Council tests newest flood defence
A TEMPORARY flood barrier will be trialed in North Rockhampton this week, in an exercise to assist in future flood events.
Rockhampton Regional Council installed the structure today and will disassemble it again tomorrow.
The exercise is being carried out on the corner of Ellis and Rodboro Streets-an area which sees heavy backup of floodwaters during flood events, from Frenchman's Creek and overland flow paths.
Chair of Council's Local Disaster Management Group Cr Tony Williams said the barrier is Council's latest efforts in combating flooding in the Region.
"These types of temporary structures have proven highly successful in protecting properties from floodwaters and we are very pleased to have this for the future," Cr Williams said.
"They can be installed in a relatively short amount of time and run for approximately 400 metres."
The barrier is fully collapsible and is stored in containers off site until required.
"Practice runs are important as we need to ensure we are up to speed with just what's involved with installation," Cr Williams said.
"This is the second time Council crews have installed the barrier and the first time it has been set up in a specific flood prone area where it will be used in future."
The barrier is part of the first stage of the North Rockhampton Flood Mitigation Project, which works to keep 400 properties dry during the next flood event.
How the barrier works:
The barriers consist of collapsible galvanised steel supports, which are easily opened and locked into a 45-degree position.

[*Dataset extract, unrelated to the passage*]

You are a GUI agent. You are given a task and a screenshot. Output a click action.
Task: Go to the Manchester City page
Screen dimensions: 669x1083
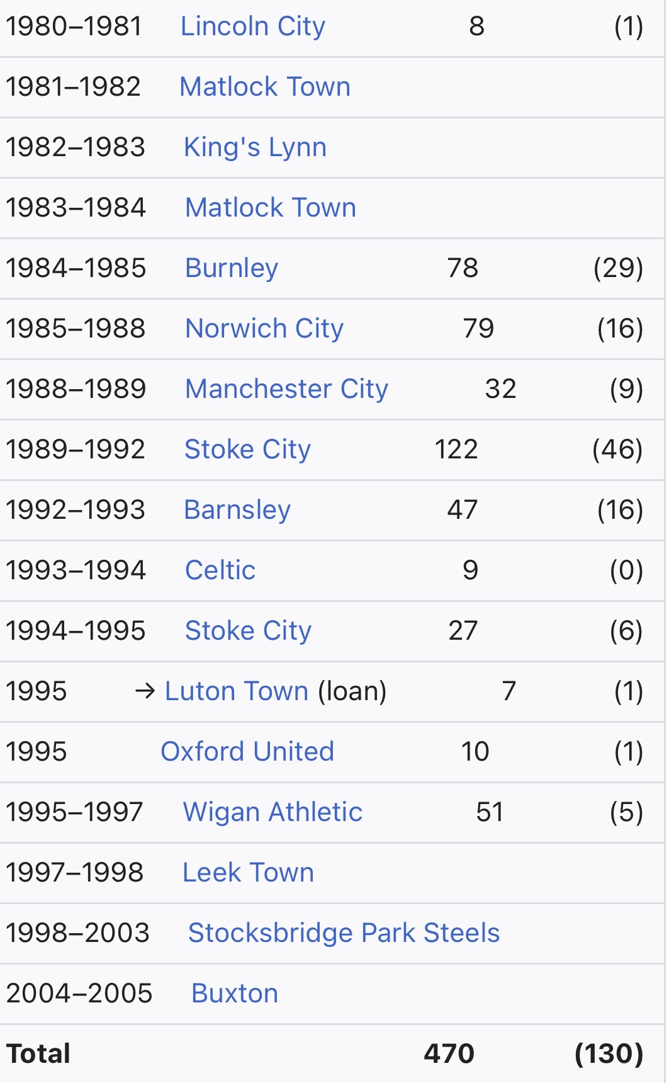tap(286, 389)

Steel supports are then placed in position and connected using rods which fix the distance between the frames which together provides ease of assembly and high strength construction.
Aluminium sheets are secured to the supports and covered with a waterproof plastic membrane. This membrane is weighted down with chains until the water arrives and the weight of the water then holds the membrane in place.
As the water level rises, it flows onto the waterproof membrane, which extends out from the front of the barrier on the ground. The weight of water on the membrane provides an effective seal against the ground minimising seepage under the barrier.
The pressure of the water on the sloped face of the barrier anchors the supports to the ground and a series of collars integrated into the bottom face of the supports assists in the very effective anchoring system of the barrier.